Start of GIVEN PASSAGE

Sorry for the delayed answer. I'm working with Kevin and the problem can be reproduced using the attached files, also available here: http://legout.info/~vincent/sd/ On a Ubuntu 14.04 system running Linux 3.16, when running run.sh for the 2nd time, the 2nd call to sched_setattr() returns EBUSY. Uncommenting line 41 of run.sh fixes this by returning to SCHED_OTHER before moving the task to the cpuset. The problem arises when using both cpusets and SCHED_DEADLINE. The process described in section 5.1 of the SCHED_DEADLINE documentation works fine if the process stays on the same cpuset, but I think their are some issues when moving a process already in the SCHED_DEADLINE policy from one cpuset to another. According to our experiments, it seems that some fields are not updated during this process, and it thus fails. When a task moves from one cpuset to another, the total_bw fields of both cpusets doesn't seem to be updated. Thus, in the next sched_setattr() call, __dl_overflow() returns 1 because it thinks total_bw is 0 in the new cpuset. Then, dl_overflow() returns -1 and we have a EBUSY error. The total_bw field may also overflow because __dl_clear and __dl_add are called while the task whose bandwidth is tsk_bw is not in the cpu represented by dl_b. We can get around this by moving the process back to another scheduling policy before moving it to another cpuset. But we also had to apply the following patch in order to be sure that the bandwith is always updated (on top of v3.16). I'd think this condition has been added to skip all the tests if the bandwith doesn't change. But there is an issue because then, the total_bw field is not going to be updated for the new cpu. I'd think the problem comes from the fact that p->dl.dl_bw is not updated when a task leaves or returns the SCHED_DEADLINE policy.

End of GIVEN PASSAGE
Start of GIVEN DATA

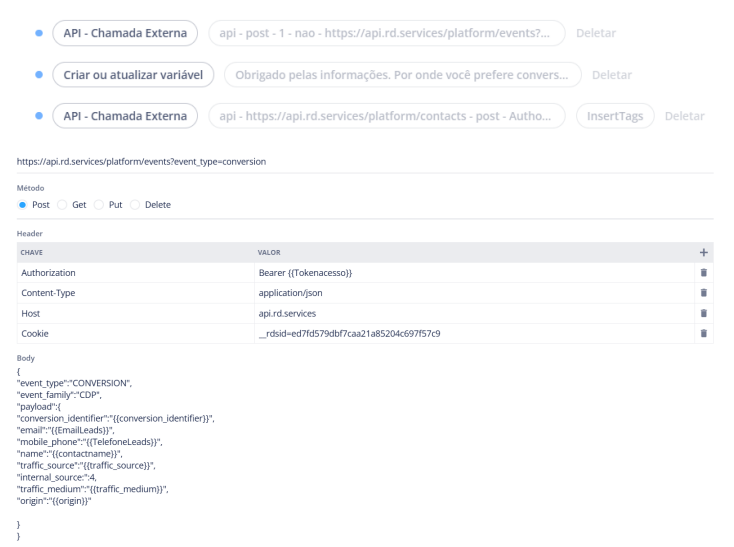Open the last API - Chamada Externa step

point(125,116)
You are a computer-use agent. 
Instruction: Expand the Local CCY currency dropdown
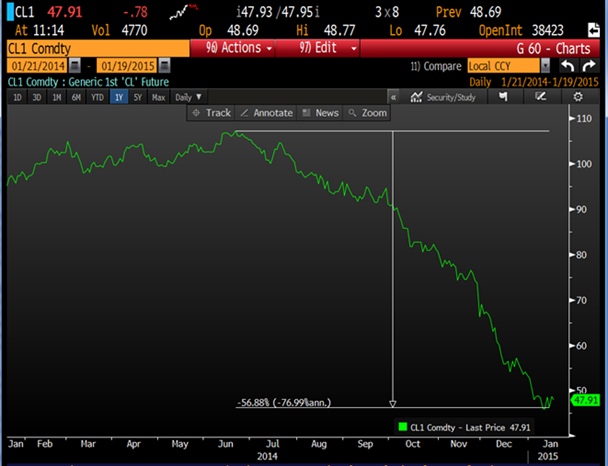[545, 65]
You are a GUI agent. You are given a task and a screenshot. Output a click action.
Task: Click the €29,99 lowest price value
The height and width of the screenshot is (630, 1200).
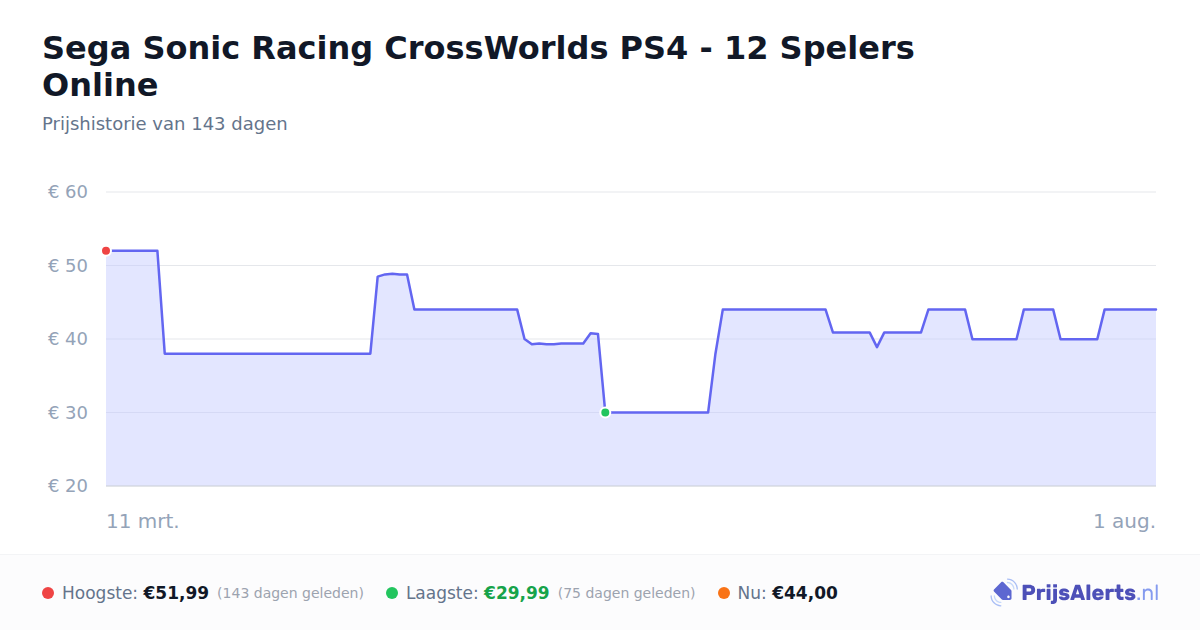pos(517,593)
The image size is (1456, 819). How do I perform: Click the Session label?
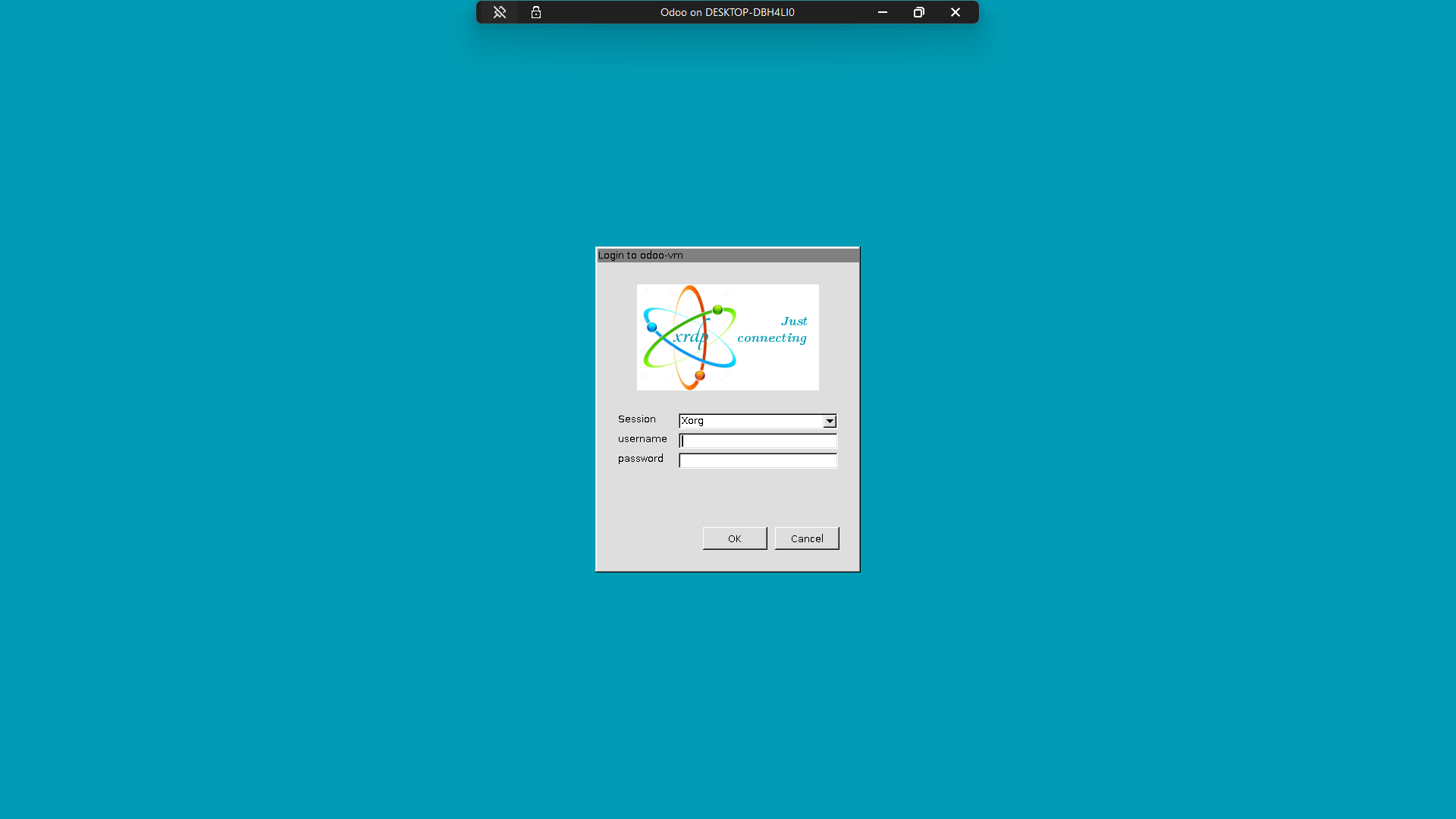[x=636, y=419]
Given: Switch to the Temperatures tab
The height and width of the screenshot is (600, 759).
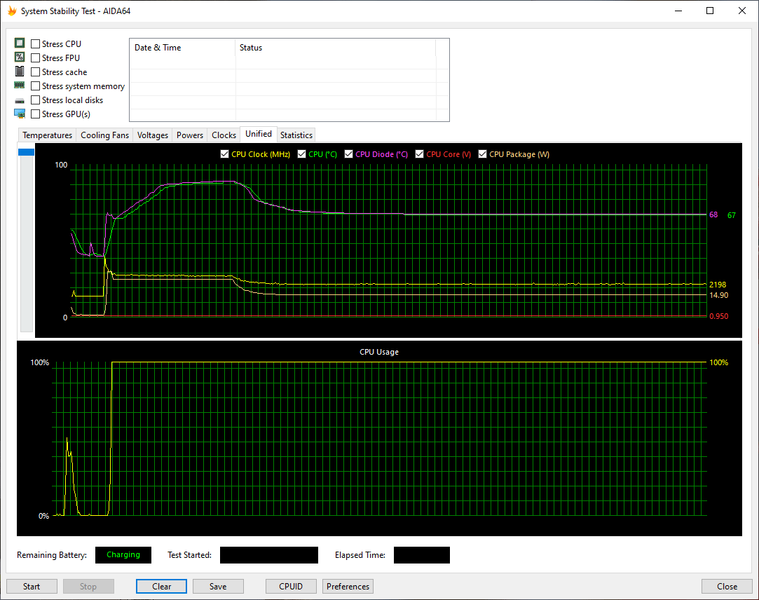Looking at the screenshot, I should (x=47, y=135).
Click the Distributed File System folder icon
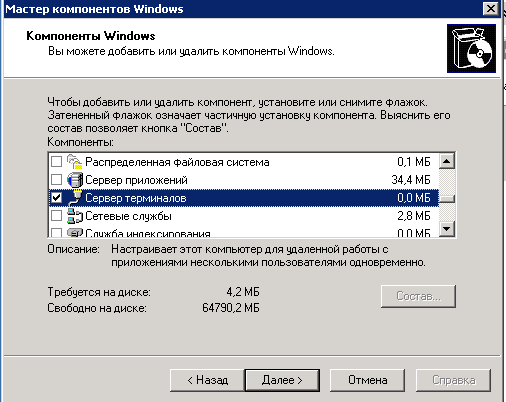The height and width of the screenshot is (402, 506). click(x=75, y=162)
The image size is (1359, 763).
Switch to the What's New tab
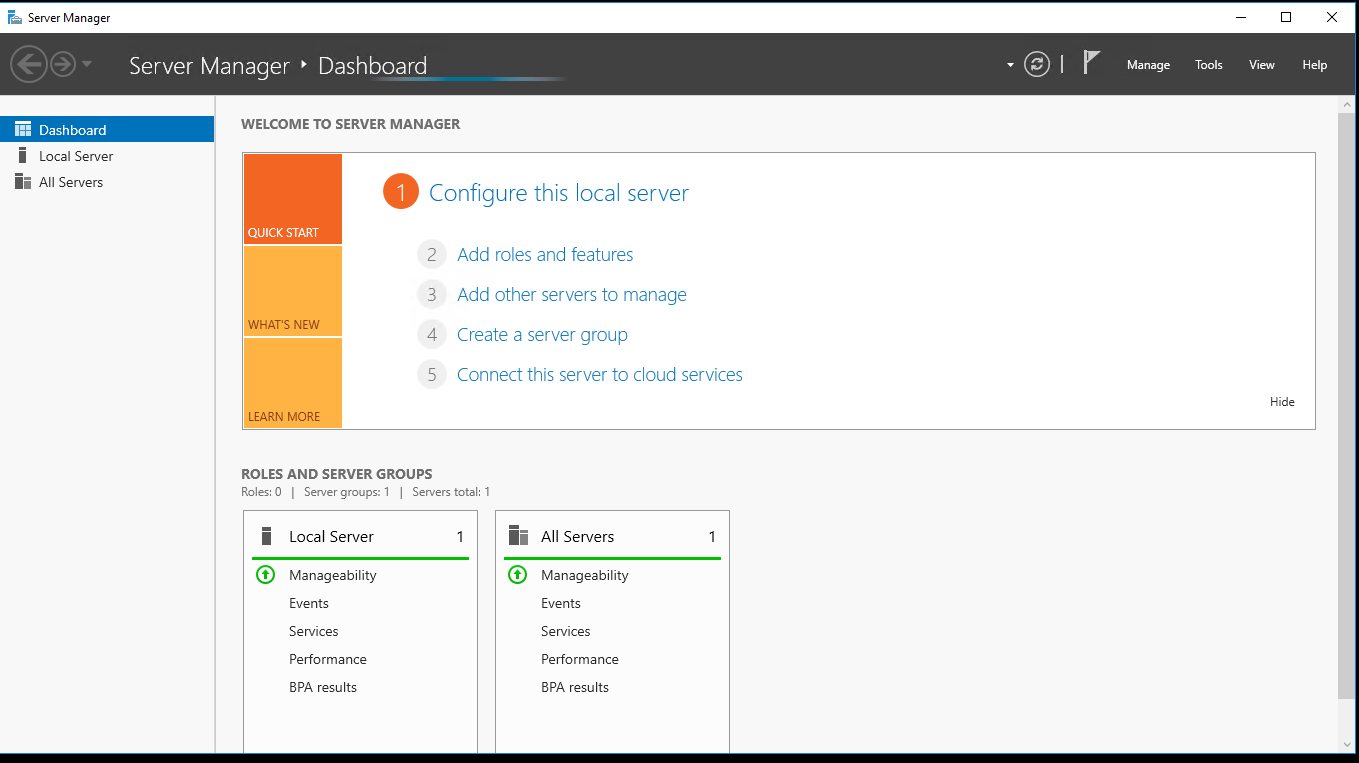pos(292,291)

End of GIVEN DATA

WORK TO DO:
[a] In the SCHED_DEADLINE post, what error does the second call to sched_setattr() return when run.sh is run for the second time?
[b] For each statement below, say whether the SCHED_DEADLINE post agrees with it, and quote the words that decide it. (i) The problem was reproduced on Ubuntu 14.04 running Linux 3.16. (ii) Uncommenting line 41 of run.sh fixes the problem by switching the task to SCHED_FIFO before it moves to the cpuset. (iii) The process described in section 5.1 of the SCHED_DEADLINE documentation fails even when the process stays on the same cpuset.

RESULTS OF THE EXERCISE:
[a] EBUSY

[b]
(i) Yes: "On a Ubuntu 14.04 system running Linux 3.16"
(ii) No: "Uncommenting line 41 of run.sh fixes this by returning to SCHED_OTHER before moving the task to the cpuset."
(iii) No: "works fine if the process stays on the same cpuset"